_INSTRUCTIONS FOR THE TASK_:
Write the next part of the passage on the Church's teaching about torture, starting after its final line.

We are now in a position to see why an authority such as Palazzini, as recently as 1954, presents the Church’s magisterial teaching regarding torture as being by no means clear-cut (cf. A12). The fact is that in the course of nearly two millennia, no infallible teaching either for or against torture (for any purpose whatever) had ever been laid down by the Church in either her ordinary or extraordinary magisterium. What we have seen is a disappointing magisterial silence during the patristic period, followed by a merely authentic magisterial teaching (cf. B1) against confession-extracting torture which prevailed in the late first and early second millennia. But this was then obscured, in theory and in brutal practice, for another half-millennium by an opposing sententia communis theologorum which was endorsed up till the 18th century by even saints and Doctors of the Church. Meanwhile, the per se liceity of severe pain-infliction as punishment for known offenders was constantly and universally upheld without the perceived need for specific magisterial interventions. This position was based on explicit biblical teaching, and an a fortiori theological argument flowing from the universally acknowledged liceity of capital punishment. The specific case of death by torture for certain convicted offenders was quite alien to first-millennium Christian tradition and practice, but its liceity also then became sententia communis in the medieval period. Indeed, opposition to this dreadful practice was eventually censured by the 16th-century papal magisterium – though, as we have seen, in an ill-defined way that left rather unclear both the ‘matter’ (the precise nature of what was being insisted upon) and the ‘form’ (the degree of force of this insistence) of the censure.

C3. Since Vatican Council II (A13, B9, B10, B11, B12 and B13).

_MATERIAL SUPPLIED_:
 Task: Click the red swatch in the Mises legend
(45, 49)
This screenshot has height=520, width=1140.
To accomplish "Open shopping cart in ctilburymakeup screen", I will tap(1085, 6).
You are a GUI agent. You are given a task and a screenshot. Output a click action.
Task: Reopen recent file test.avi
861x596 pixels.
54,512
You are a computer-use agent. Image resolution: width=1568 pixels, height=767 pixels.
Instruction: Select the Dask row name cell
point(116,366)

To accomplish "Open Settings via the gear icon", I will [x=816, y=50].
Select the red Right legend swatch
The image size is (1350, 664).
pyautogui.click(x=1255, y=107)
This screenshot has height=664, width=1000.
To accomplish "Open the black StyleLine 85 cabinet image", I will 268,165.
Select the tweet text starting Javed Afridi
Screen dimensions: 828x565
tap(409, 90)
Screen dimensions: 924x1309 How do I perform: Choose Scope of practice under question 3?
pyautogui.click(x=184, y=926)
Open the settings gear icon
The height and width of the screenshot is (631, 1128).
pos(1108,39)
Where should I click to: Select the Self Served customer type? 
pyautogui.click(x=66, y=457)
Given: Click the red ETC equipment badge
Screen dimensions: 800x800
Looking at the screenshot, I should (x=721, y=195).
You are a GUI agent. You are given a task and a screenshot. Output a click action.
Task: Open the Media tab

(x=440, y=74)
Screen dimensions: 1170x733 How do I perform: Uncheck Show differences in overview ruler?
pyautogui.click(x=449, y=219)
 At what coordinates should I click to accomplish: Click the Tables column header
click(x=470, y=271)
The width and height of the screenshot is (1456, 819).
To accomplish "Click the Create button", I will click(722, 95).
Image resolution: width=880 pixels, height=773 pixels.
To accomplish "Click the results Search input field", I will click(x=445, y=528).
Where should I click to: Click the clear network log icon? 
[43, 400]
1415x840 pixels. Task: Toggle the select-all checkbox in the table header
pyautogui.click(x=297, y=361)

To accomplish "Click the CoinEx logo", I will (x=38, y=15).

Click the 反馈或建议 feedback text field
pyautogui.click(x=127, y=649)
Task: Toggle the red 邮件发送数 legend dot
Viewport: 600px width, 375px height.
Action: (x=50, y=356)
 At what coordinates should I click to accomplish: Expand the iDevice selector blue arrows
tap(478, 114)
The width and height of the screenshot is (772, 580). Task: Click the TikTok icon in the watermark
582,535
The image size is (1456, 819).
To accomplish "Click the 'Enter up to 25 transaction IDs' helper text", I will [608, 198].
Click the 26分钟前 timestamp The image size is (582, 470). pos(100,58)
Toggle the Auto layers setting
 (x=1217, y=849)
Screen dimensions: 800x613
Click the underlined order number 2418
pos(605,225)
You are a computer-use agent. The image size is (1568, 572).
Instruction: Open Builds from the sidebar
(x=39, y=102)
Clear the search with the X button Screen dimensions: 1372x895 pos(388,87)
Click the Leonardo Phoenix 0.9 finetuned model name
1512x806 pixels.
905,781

_REPLY TO THE EXERCISE_:
The reference to tormenta corpori mentive inflicta is included in Gaudium et Spes, #27 as part of a long list of actions and situations contrary to human dignity which are then globally denounced as probra – things that are "shameful", "disgraceful", "vile", "execrable", or "scandalous" (cf. B9 above). The textual history of this passage sheds little further light on the precise import of this denunciation of torture. This writer has been unable to find any record in the Acta of any discussion among the conciliar Fathers of this point, nor any explanations of it given by the relator for the schema. It seems to have been quite uncontroversial, with all the Fathers apparently just taking it for granted that torture is an abomination which deserves the Church’s condemnation, along with the other listed offences against the human person.

However, there were some textual changes. In the initial schema presented to the fathers at the third (1964) session of the Council, the words tortura physica et psychica were used54, but the difference between this and the finally approved terminology does not seem very significant. Instead of the word probra, however, the original schema (which also included a condemnation of "campus ‘concentrationis’") globally described the anti-human calamities it had just listed in even stronger language, as "monstrous crimes perpetrated in our century" (immania nostro saeculo crimina perpetrata)55. The subsequent replacement of crimina by the more general probra (a change that was lost on the Flannery translators, who continue to use "crimes" and "criminal") was possibly due to a recognition that such indignities as "subhuman living conditions" and "degrading working conditions" might not always qualify strictly as "crimes", in the sense of voluntary violations of some divine or human law. In any case, the outcome is that all of the said indignities, including torture, are globally described by the Council as evils less specific than "crimes".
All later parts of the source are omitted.